Najlepszy monitoring w kraju

Stadion przy ulicy Ściegiennego rośnie jak na drożdżach i robi już wielkie wrażenie, głównie ze względu na konstrukcję dachu – jej elementy wykonywane są w kieleckim „Chemarze”Większość prac budowlanych jest na ukończeniu. Zostały już wylane z betonu trybuny, zakończono montaż dachu, który w dużej części jest wykonany z przezroczystego tworzywa sztucznego. Prace trwają jeszcze pod trybunami, gdzie znajdą się szatnie i pomieszczenia administracyjne.

– W środę zaczęliśmy wysiewać trawę na płycie boiska – mówi Wojciech Dębski, dyrektor Miejskiego Ośrodka Sportu i Rekreacji w Kielcach. – W nawiezionej ziemi rozłożone zostały specjalne włókna, które zapewnią dwa razy dłuższą trwałość murawy niż normalnie. Ale nie ma w tym nic dziwnego, bo zastosujemy taką samą technologię, jak na lotniskach. Potem przystąpimy do montażu 15,5 tys. krzesełek na trybunach. Będą one w kolorze popielato-grafitowym, ale w dwóch odcieniach. Na poziomie pierwszym będą jaśniejsze, a na drugim – ciemniejsze.

Zamontować trzeba też jeszcze oświetlenie. – Reflektory umieszczone zostaną nie na szpecących stadiony słupach, ale na specjalnych wysięgnikach nad zadaszeniem – zapewnia dyrektor.

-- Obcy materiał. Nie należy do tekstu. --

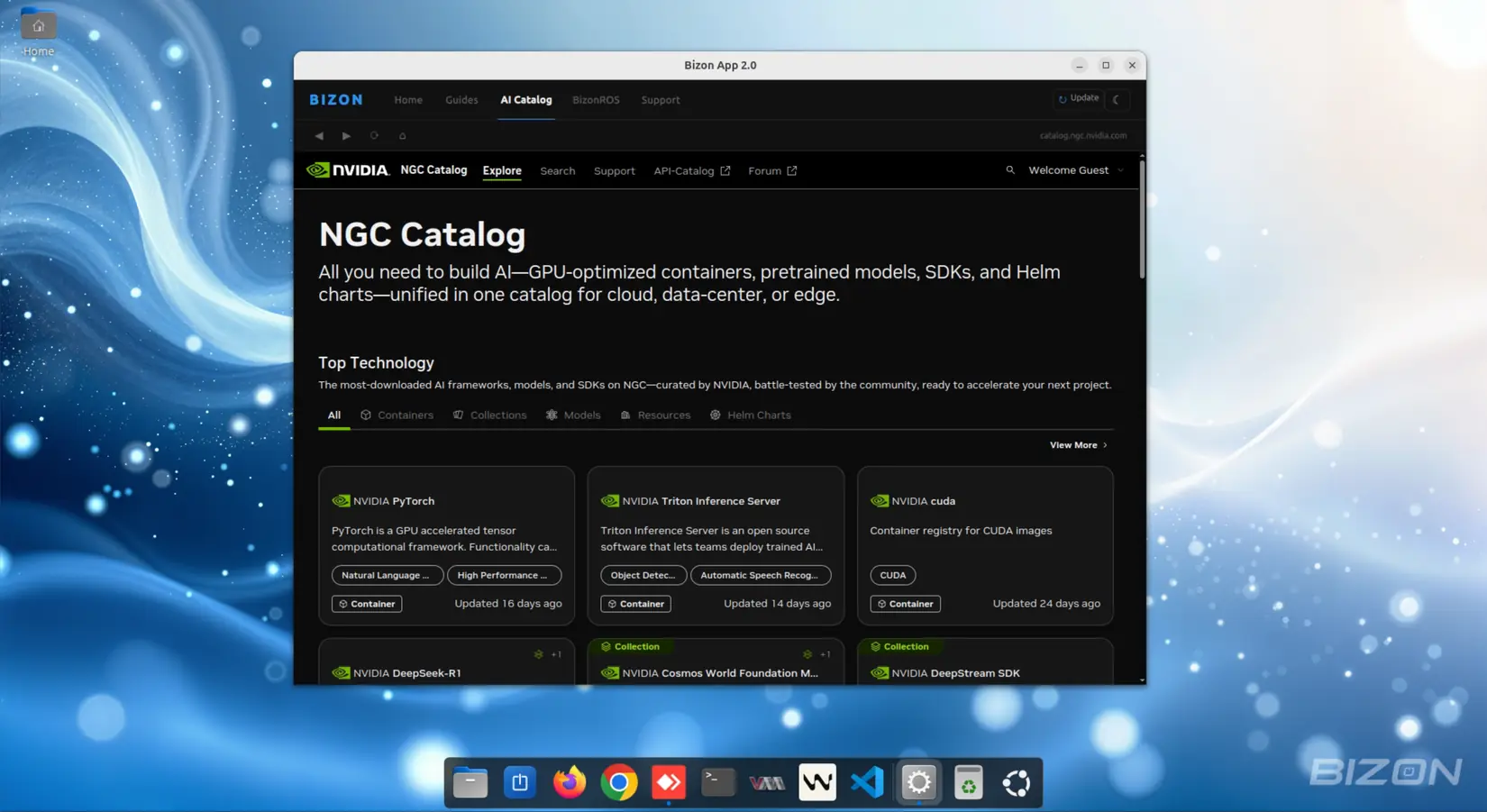Click the NVIDIA logo next to NGC Catalog
Image resolution: width=1487 pixels, height=812 pixels.
coord(347,169)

Ostatnim etapem prac będzie montaż monitoringu. – Założymy około czterdziestu kamer, które zapewnią bezpieczeństwo na stadionie – mówi dyrektor. – Mogę się pochwalić, że żaden inny obiekt w kraju nie jest tak dobrze monitorowany. Taka liczba kamer pozwoli nam też zrezygnować z siatek i krat oddzielających widzów od murawy. Po prostu jeśli ktoś wtargnie na ten obszar, będzie płacił wysokie kary, tak jak jest np. w Anglii.

W budynkach znajdujących przy Alei Legionów ma powstać siłownia, fitness club, gabinety odnowy biologicznej, sauna (pomieszczenia będą oddane w dzierżawę). Natomiast przy ul. Ściegiennego wybudowany zostanie parking, który pomieści 220 samochodów.

Budowa stadionu ma zakończyć się 30 marca, ale… – Myślę, że pierwszy mecz rozegrany zostanie już w połowie marca. A oglądać oczywiście będziemy nasz pierwszoligowy zespół Kolportera Koronę – mówi dyrektor. Koszt inwestycji to 42 miliony zł.